Top of Data under study

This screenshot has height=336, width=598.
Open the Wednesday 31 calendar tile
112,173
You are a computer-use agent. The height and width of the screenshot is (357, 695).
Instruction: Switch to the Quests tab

Bottom of Data under study

_Prompt:_
The data above should be reproduced in full, word for word.

_Solution to this exercise:_
This screenshot has height=336, width=598.
Open the Wednesday 31 calendar tile
112,173
You are a computer-use agent. The height and width of the screenshot is (357, 695).
Instruction: Switch to the Quests tab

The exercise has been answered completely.